Non si può trascurare che le Sezioni Unite della Corte di Cassazione hanno chiarito che la convivenza «come coniugi» deve intendersi — secondo la Costituzione (artt. 2,3,29,30,31) le Carte Europee dei Diritti (art. 8, par. 1, della convenzione europea dei diritti dell'uomo e delle libertà fondamentali, art. 7 della Carta dei diritti fondamentali dell'Unione Europea), come interpretate dalla Corte Europea dei diritti dell'uomo, ed il Codice civile — quale elemento essenziale del «matrimonio — rapporto», che si manifesta come consuetudine di vita coniugale comune, stabile, e continua nel tempo, ed esteriormente riconoscibile attraverso corrispondenti, specifici fatti e comportamenti dei coniugi, e quale fonte di una pluralità di diritti inviolabili, di doveri inderogabili, di responsabilità anche genitoriali in presenza di figli, di aspettative legittime e di legittimi affidamenti degli stessi coniugi e dei figli, sia come singoli sia nelle reciproche relazioni familiari. La S.C. ha precisato che, in tal modo intesa, la convivenza «come coniugi», protrattasi per almeno tre anni dalla data di celebrazione del matrimonio «concordatario» regolarmente trascritto, connotando nell'essenziale l'istituto del matrimonio nell'ordinamento italiano, è costitutiva di una situazione giuridica disciplinata da norme costituzionali, convenzionali ed ordinarie, di ordine pubblico italiano e, pertanto, anche in applicazione dell'art. 7, comma 1, Cost. e del principio supremo di laicità dello Stato, è ostativa — ai sensi dell'Accordo, con Protocollo addizionale, firmato a Roma il 18 febbraio 1984, che apporta modificazioni al Concordato lateranense dell'11 febbraio 19129, tra la Repubblica Italiana e la Santa Sede, reso esecutivo dalla l. 25 marzo 1985 n. 121 (particolare dell'art. 8, n. 2, lett. c, dell'Accordo e del punto 4, lett. b, del Protocollo addizionale), e dell'art. 797, comma 1 n. 7, c.p.c.alla dichiarazione di efficacia nella Repubblica Italiana delle sentenze definitive di nullità di matrimonio pronunciate dai tribunali ecclesiastici, per qualsiasi vizio genetico del matrimonio accertato e dichiarato dal giudice ecclesiastico nell''ordine canonico' nonostante la sussistenza di detta convivenza coniugale (Cass. S.U., n. 16379/2014, in Dir. fam. 2014, n. 4, I, 1368, con nota di Giacobbe).
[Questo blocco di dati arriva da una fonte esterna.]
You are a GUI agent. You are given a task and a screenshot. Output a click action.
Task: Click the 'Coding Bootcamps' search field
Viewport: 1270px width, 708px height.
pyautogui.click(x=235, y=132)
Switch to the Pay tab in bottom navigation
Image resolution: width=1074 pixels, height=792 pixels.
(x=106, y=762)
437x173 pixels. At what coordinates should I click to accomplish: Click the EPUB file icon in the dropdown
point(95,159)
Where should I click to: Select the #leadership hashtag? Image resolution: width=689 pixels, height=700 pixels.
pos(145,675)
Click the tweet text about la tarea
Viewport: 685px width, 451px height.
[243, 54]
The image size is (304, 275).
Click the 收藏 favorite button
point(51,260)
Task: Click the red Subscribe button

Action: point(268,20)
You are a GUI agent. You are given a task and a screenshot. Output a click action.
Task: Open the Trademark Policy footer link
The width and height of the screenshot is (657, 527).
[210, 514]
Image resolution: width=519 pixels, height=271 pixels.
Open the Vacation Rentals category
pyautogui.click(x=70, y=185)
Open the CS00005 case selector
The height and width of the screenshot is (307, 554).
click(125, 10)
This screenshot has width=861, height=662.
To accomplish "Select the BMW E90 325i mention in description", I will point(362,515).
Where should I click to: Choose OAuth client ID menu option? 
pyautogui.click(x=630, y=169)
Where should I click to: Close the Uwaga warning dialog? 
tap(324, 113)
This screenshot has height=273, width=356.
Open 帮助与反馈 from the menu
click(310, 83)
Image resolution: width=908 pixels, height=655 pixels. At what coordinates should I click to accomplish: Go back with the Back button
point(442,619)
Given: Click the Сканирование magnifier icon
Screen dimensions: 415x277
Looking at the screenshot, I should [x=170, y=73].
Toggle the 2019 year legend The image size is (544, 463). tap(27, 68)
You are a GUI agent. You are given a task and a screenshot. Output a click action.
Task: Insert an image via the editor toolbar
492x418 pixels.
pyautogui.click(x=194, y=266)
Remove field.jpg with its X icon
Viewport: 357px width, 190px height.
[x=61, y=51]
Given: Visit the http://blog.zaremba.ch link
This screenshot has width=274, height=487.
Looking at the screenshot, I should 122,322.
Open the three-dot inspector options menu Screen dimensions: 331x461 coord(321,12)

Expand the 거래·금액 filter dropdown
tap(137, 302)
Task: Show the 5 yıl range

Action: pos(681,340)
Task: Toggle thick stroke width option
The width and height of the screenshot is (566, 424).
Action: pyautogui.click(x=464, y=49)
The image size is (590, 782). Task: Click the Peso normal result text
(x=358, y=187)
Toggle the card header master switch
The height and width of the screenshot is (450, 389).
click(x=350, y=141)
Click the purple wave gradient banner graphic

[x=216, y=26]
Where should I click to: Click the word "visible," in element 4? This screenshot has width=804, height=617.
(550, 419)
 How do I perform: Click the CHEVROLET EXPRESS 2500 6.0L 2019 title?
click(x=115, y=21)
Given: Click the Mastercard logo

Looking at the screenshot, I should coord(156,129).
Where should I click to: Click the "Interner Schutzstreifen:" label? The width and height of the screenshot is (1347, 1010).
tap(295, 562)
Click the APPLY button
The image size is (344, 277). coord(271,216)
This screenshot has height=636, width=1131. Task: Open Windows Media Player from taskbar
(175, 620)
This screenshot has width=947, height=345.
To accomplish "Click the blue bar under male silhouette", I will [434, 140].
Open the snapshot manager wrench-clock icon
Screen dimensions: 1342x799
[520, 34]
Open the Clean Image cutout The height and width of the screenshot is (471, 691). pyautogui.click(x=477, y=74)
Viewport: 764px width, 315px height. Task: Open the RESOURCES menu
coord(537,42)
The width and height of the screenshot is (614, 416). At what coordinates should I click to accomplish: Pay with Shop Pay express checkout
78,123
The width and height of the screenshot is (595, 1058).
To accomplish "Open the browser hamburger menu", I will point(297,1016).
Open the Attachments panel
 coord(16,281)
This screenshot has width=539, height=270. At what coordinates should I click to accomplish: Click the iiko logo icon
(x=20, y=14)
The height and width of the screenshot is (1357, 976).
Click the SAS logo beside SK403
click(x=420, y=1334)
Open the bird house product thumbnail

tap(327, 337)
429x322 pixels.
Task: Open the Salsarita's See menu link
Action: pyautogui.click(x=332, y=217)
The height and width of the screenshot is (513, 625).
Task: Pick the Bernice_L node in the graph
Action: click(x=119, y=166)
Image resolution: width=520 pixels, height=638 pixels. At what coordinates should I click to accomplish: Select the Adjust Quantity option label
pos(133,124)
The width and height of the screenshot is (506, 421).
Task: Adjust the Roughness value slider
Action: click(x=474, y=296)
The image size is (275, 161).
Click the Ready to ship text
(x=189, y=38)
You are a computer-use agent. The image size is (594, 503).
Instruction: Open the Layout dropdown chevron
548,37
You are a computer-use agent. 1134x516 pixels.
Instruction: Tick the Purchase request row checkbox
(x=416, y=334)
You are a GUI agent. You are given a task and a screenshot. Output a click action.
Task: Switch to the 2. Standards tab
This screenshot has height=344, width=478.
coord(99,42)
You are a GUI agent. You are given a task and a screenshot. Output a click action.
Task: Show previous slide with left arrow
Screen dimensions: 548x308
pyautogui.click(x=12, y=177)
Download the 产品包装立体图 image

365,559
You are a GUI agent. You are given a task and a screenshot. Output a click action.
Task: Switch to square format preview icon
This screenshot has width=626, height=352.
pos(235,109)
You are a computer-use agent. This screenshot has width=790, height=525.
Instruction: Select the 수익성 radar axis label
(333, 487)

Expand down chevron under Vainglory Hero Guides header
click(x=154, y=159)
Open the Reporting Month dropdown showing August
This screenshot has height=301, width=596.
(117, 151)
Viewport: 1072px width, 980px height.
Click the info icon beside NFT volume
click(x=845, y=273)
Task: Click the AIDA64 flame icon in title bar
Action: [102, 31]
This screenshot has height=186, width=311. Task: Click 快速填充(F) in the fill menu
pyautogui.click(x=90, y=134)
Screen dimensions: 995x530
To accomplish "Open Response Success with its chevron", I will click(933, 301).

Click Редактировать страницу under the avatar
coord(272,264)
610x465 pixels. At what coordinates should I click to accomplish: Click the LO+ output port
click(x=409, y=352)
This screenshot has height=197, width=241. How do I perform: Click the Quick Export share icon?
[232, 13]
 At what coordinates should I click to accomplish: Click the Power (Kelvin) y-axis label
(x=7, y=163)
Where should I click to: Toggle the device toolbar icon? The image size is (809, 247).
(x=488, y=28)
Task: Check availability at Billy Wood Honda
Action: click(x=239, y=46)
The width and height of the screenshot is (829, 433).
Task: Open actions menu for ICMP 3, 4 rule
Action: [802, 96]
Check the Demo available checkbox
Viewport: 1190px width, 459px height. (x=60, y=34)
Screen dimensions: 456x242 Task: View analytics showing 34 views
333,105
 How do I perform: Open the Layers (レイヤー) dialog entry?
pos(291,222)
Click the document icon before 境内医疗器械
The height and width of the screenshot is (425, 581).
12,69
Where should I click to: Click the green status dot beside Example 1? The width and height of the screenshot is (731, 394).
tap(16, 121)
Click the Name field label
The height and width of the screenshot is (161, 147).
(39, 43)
Per altro verso, è stato chiarito che la sentenza ecclesiastica di nullità matrimoniale, per incapacità di un coniuge di assumere gli oneri derivanti dal matrimonio per cause di natura psichica, non si pone in contrasto con l'ordine pubblico italiano (Cass. I, n. 8772/2012, la quale ha nella specie confermato la sentenza del Tribunale Ecclesiastico che aveva dichiarato nullo il matrimonio, in quanto la personalità evidenziata dal marito risultava fortemente disturbata, caratterizzata tra l'altro da rigidezza, intolleranza, difficoltà di espressione degli affetti, che lo rendeva inidoneo a un rapporto di comunione con l'altro coniuge).

Più in generale, sempre in tema di delibazione della sentenza del tribunale ecclesiastico dichiarativa della invalidità del matrimonio concordatario, la S.C. ha chiarito che deve negarsi l'esistenza, nell'ordinamento nazionale, di un principio di ordine pubblico secondo il quale il vizio che inficia il matrimonio possa essere fatto valere solo dal coniuge il cui consenso sia viziato. (Cass. I, n. 9044/2014).

Casistica

Può essere dichiarata efficace in Italia una sentenza svizzera di divorzio limitatamente alle statuizioni relative agli alimenti allorché ricorrano tutti i requisiti previsti dall'art. 67 l. n. 218/1995 (App. Milano 27 luglio 1999, in Riv. dir. internaz. priv. proc. 2000, 763).

Qualora i coniugi, dopo avere ottenuto rituale sentenza canonica di nullità del proprio matrimonio concordatario, ed avere, successivamente al provvedimento canonico, divorziato con sentenza definitiva, abbiano a chiedere, congiuntamente, la delibazione in Italia della sentenza ecclesiastica, la domanda di esecutorietà è inaccoglibile (App. Firenze, 15 maggio 2001, in Dir. fam. 2001, 986).